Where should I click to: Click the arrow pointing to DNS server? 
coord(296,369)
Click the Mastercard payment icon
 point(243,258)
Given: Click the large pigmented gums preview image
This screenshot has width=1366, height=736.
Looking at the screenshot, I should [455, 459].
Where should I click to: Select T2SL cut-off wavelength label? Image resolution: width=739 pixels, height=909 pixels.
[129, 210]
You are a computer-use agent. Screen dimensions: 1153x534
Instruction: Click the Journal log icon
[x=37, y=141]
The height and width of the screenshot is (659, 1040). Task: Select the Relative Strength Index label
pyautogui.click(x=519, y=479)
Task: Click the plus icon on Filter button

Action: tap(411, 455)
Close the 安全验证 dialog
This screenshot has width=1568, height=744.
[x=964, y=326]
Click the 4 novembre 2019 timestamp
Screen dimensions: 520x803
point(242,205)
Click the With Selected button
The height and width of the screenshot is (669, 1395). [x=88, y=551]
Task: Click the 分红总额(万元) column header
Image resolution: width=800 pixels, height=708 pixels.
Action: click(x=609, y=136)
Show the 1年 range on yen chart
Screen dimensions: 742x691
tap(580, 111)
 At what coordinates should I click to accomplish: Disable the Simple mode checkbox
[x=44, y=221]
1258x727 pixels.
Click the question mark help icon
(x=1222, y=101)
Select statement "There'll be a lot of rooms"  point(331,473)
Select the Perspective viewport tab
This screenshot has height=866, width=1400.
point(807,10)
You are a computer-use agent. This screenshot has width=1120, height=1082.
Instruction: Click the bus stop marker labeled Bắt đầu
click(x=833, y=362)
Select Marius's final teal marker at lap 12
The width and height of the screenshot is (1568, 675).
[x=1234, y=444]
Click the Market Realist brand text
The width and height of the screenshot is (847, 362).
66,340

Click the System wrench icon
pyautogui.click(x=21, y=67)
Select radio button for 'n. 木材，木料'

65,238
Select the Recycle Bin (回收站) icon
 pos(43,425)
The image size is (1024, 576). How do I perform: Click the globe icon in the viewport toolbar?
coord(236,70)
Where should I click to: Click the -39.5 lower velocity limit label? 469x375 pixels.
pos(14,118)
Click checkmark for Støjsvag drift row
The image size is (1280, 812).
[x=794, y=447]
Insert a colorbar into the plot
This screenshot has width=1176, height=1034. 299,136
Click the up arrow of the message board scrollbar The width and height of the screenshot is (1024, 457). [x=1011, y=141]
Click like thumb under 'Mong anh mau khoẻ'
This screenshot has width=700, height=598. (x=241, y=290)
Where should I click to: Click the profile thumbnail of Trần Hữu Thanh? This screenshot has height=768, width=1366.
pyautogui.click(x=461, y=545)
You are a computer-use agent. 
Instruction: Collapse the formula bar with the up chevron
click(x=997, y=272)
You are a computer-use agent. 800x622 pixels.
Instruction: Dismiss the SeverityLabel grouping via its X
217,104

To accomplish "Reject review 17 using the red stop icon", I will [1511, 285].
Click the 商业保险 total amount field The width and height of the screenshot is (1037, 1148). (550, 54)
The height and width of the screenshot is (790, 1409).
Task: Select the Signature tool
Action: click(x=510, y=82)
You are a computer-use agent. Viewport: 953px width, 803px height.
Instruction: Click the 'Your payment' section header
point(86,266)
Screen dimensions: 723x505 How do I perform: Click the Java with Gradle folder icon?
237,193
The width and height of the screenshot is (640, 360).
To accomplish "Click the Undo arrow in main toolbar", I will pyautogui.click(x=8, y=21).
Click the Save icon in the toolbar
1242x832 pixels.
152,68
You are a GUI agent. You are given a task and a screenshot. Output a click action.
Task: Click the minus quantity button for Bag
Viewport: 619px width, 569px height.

_WHAT YOU ARE ASKED TO DO_. A word-for-word restatement of every record above is expected.

_SOLUTION_.
Where should I click to: Click the arrow pointing to DNS server? 
coord(296,369)
Click the Mastercard payment icon
 point(243,258)
Given: Click the large pigmented gums preview image
This screenshot has width=1366, height=736.
Looking at the screenshot, I should [455, 459].
Where should I click to: Select T2SL cut-off wavelength label? Image resolution: width=739 pixels, height=909 pixels.
[129, 210]
You are a computer-use agent. Screen dimensions: 1153x534
Instruction: Click the Journal log icon
[x=37, y=141]
The height and width of the screenshot is (659, 1040). Task: Select the Relative Strength Index label
pyautogui.click(x=519, y=479)
Task: Click the plus icon on Filter button

Action: tap(411, 455)
Close the 安全验证 dialog
This screenshot has width=1568, height=744.
[x=964, y=326]
Click the 4 novembre 2019 timestamp
Screen dimensions: 520x803
point(242,205)
Click the With Selected button
The height and width of the screenshot is (669, 1395). [x=88, y=551]
Task: Click the 分红总额(万元) column header
Image resolution: width=800 pixels, height=708 pixels.
Action: click(x=609, y=136)
Show the 1年 range on yen chart
Screen dimensions: 742x691
tap(580, 111)
 At what coordinates should I click to accomplish: Disable the Simple mode checkbox
[x=44, y=221]
1258x727 pixels.
Click the question mark help icon
(x=1222, y=101)
Select statement "There'll be a lot of rooms"  point(331,473)
Select the Perspective viewport tab
This screenshot has height=866, width=1400.
point(807,10)
You are a computer-use agent. This screenshot has width=1120, height=1082.
Instruction: Click the bus stop marker labeled Bắt đầu
click(x=833, y=362)
Select Marius's final teal marker at lap 12
The width and height of the screenshot is (1568, 675).
[x=1234, y=444]
Click the Market Realist brand text
The width and height of the screenshot is (847, 362).
66,340

Click the System wrench icon
pyautogui.click(x=21, y=67)
Select radio button for 'n. 木材，木料'

65,238
Select the Recycle Bin (回收站) icon
 pos(43,425)
The image size is (1024, 576). How do I perform: Click the globe icon in the viewport toolbar?
coord(236,70)
Where should I click to: Click the -39.5 lower velocity limit label? 469x375 pixels.
pos(14,118)
Click checkmark for Støjsvag drift row
The image size is (1280, 812).
[x=794, y=447]
Insert a colorbar into the plot
This screenshot has width=1176, height=1034. 299,136
Click the up arrow of the message board scrollbar The width and height of the screenshot is (1024, 457). [x=1011, y=141]
Click like thumb under 'Mong anh mau khoẻ'
This screenshot has width=700, height=598. (x=241, y=290)
Where should I click to: Click the profile thumbnail of Trần Hữu Thanh? This screenshot has height=768, width=1366.
pyautogui.click(x=461, y=545)
You are a computer-use agent. 
Instruction: Collapse the formula bar with the up chevron
click(x=997, y=272)
You are a computer-use agent. 800x622 pixels.
Instruction: Dismiss the SeverityLabel grouping via its X
217,104

To accomplish "Reject review 17 using the red stop icon", I will [1511, 285].
Click the 商业保险 total amount field The width and height of the screenshot is (1037, 1148). (550, 54)
The height and width of the screenshot is (790, 1409).
Task: Select the Signature tool
Action: click(x=510, y=82)
You are a computer-use agent. Viewport: 953px width, 803px height.
Instruction: Click the 'Your payment' section header
point(86,266)
Screen dimensions: 723x505 How do I perform: Click the Java with Gradle folder icon?
237,193
The width and height of the screenshot is (640, 360).
To accomplish "Click the Undo arrow in main toolbar", I will pyautogui.click(x=8, y=21).
Click the Save icon in the toolbar
1242x832 pixels.
152,68
You are a GUI agent. You are given a task and a screenshot. Output a click action.
Task: Click the minus quantity button for Bag
Viewport: 619px width, 569px height.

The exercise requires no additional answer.